Is bail bonding allowed in your state?

If not, what options exist for a defendant to be released from jail following self defense gun use?

Typically, what conditions, restrictions or allowances affect bail if the defendant has used a gun against another human? When you counsel clients and their families, what “reality checks” do you explain to dispel unrealistic expectations?

John R. Monroe
John Monroe Law, PC
156 Robert Jones Road, Dawsonville, GA 30534
678-362-7650
http://johnmonroelaw.com

Bail bonding is allowed in Georgia.

In cases where a gun is used against another person (i.e., another was actually shot, not just threatened or shot at), the defendant is most likely going to be charged with aggravated assault (if there was not a death) or murder (if there was a death). There are some other possibilities, but the police normally do not get very nuanced when they apply for arrest warrants. They let prosecutors do that.

If you are arrested for murder, you could be incarcerated for several days or even longer before your bond amount is set, and you may be denied bond altogether. That will depend on the circumstances of your case, both what you are accused of doing and what your life factors are (ties to community, job, family, criminal history). I would expect most people who are members of the Network would be able to get a bond, but it might be high (six figures) and it still might take a while.

If you are arrested for aggravated assault, you probably will get a bond set pretty quickly and it probably will be more manageable (five figures). In either case, it is a virtual certainty that a bond condition will be not to possess firearms, so you should be prepared to make arrangements to have your firearms placed where you will not be able to access them so they are not seized when you are arrested.

One thing people may not realize, is if you pay a bail bondsman his fee in GA, he still is going to want someone other than the defendant to sign on as being responsible for the bond amount if the defendant fails to appear. Usually that would be a relative or close (really close!) friend. This can be a big problem for people who do not have a close network. If no one will sign for you, even if you can afford the bonding fee, you don't get out.

Items:
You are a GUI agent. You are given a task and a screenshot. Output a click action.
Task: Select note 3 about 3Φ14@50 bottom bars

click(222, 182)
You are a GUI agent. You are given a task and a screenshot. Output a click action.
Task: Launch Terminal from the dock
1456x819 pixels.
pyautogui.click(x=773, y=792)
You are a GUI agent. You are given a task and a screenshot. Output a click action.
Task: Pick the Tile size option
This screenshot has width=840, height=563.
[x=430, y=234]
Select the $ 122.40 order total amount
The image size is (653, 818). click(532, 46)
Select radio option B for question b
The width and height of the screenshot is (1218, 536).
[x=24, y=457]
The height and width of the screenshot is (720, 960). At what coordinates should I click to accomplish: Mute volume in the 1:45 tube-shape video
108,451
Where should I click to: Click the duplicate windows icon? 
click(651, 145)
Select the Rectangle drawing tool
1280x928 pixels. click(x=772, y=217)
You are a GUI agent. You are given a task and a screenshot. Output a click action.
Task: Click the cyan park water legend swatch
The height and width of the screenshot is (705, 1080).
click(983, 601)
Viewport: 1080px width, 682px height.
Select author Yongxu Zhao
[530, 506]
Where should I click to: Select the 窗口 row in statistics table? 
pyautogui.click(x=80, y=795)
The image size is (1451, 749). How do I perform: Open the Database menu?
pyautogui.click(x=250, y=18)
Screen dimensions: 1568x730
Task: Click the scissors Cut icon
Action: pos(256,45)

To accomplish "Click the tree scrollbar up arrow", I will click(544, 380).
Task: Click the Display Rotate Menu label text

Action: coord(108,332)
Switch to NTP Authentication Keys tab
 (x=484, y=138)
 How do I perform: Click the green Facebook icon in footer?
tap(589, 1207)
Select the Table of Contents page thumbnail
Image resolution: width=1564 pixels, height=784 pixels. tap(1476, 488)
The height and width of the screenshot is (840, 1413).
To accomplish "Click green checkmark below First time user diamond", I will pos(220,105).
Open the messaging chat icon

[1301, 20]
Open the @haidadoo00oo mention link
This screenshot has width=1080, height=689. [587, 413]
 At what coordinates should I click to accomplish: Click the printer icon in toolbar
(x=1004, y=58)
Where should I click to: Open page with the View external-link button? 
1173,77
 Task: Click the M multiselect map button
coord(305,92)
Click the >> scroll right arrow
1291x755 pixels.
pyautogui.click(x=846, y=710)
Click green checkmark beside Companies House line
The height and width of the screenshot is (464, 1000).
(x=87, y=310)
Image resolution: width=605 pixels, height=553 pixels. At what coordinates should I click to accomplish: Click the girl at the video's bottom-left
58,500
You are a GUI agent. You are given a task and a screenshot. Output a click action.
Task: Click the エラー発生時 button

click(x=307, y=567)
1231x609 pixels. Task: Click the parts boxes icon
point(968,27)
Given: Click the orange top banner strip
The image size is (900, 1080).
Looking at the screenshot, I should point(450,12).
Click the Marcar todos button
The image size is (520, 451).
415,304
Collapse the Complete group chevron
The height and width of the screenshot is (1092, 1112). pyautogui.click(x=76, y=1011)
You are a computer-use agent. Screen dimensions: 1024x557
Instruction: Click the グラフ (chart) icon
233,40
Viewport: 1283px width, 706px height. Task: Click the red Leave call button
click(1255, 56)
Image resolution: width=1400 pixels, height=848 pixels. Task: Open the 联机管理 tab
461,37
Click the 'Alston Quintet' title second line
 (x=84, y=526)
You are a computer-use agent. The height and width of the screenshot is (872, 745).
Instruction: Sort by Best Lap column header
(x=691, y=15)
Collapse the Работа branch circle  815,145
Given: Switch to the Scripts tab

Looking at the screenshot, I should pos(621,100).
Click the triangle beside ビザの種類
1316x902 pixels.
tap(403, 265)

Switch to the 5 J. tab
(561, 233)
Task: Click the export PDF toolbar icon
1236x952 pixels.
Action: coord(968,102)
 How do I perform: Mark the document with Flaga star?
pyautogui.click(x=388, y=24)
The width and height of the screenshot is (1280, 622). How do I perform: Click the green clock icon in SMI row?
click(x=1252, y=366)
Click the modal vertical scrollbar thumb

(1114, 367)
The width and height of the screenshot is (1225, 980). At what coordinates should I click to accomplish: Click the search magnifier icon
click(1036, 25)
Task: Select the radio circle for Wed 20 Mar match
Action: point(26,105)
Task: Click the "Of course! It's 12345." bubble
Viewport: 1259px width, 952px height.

Instructions to follow: Write out the passage on bail in Georgia, starting at "If you are arrested for murder, you" and ending at "take a while.". The rows have no role here.

Final answer:
If you are arrested for murder, you could be incarcerated for several days or even longer before your bond amount is set, and you may be denied bond altogether. That will depend on the circumstances of your case, both what you are accused of doing and what your life factors are (ties to community, job, family, criminal history). I would expect most people who are members of the Network would be able to get a bond, but it might be high (six figures) and it still might take a while.